*** Opening of MATERIAL SHOWN ***
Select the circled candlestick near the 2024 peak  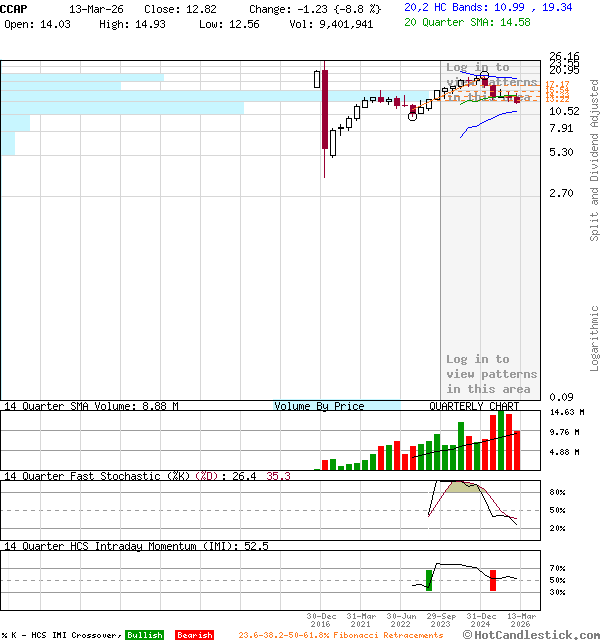pos(484,77)
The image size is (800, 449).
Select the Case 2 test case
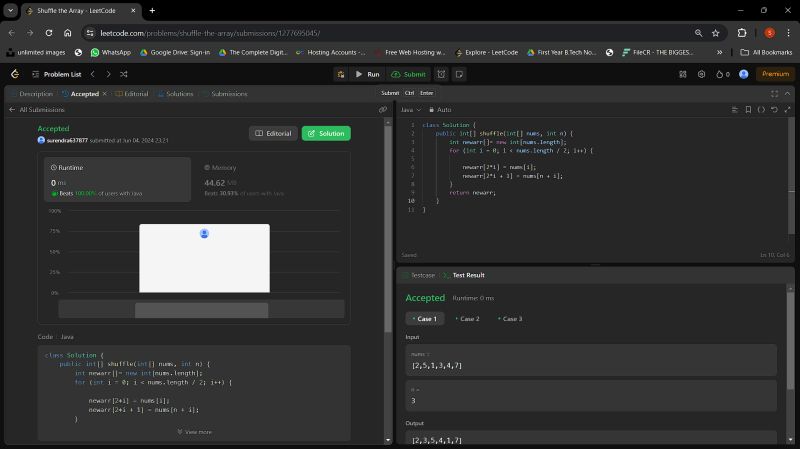(467, 319)
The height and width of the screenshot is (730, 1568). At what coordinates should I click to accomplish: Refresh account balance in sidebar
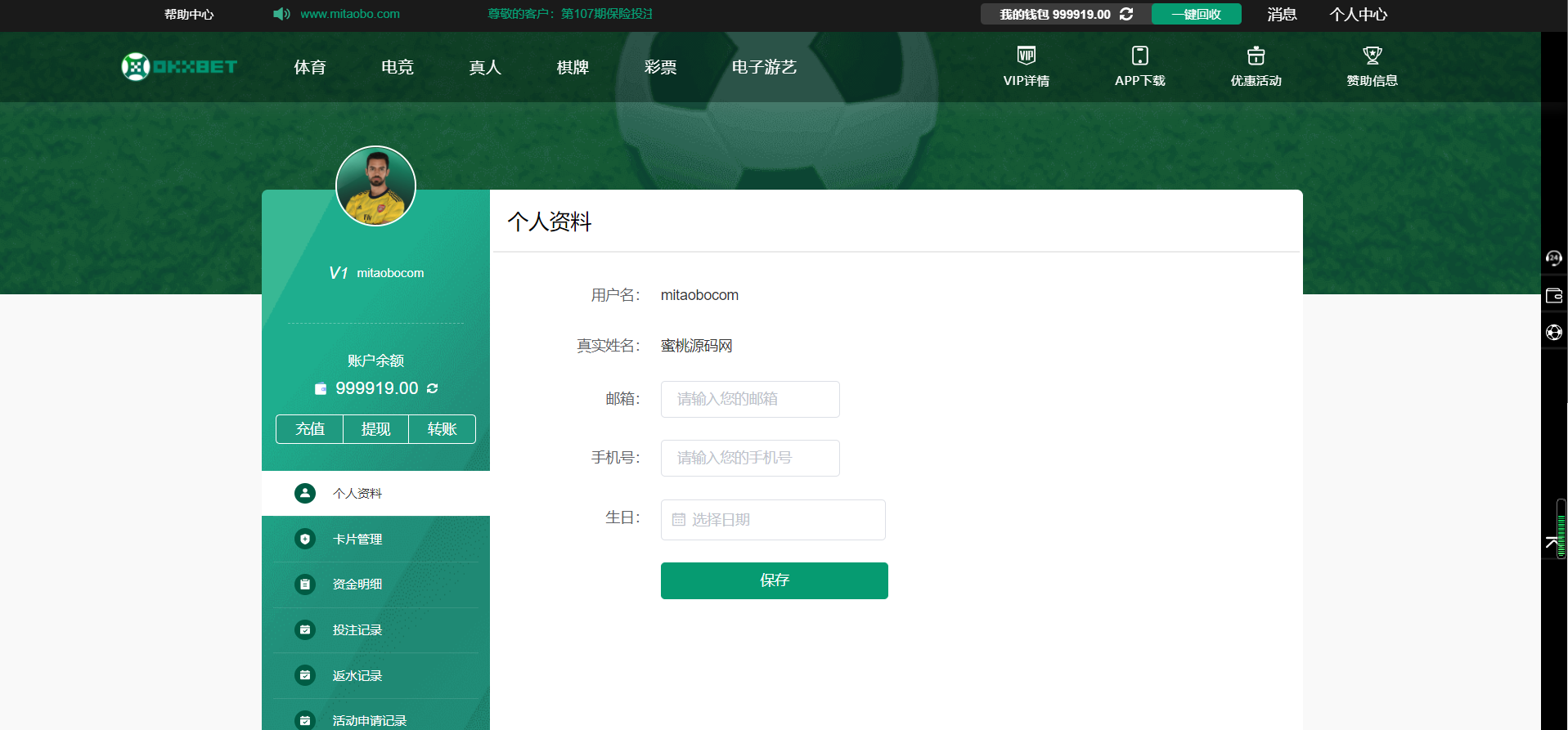pyautogui.click(x=433, y=388)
*** Close of MATERIAL SHOWN ***
## ASSIGNED TASK
Restate word for word the lines running from the one with "Select the Case 2 test case" to the end of the entries; pictures are to be left out.

## ANSWER
Select the Case 2 test case
(467, 319)
The height and width of the screenshot is (730, 1568). At what coordinates should I click to accomplish: Refresh account balance in sidebar
pyautogui.click(x=433, y=388)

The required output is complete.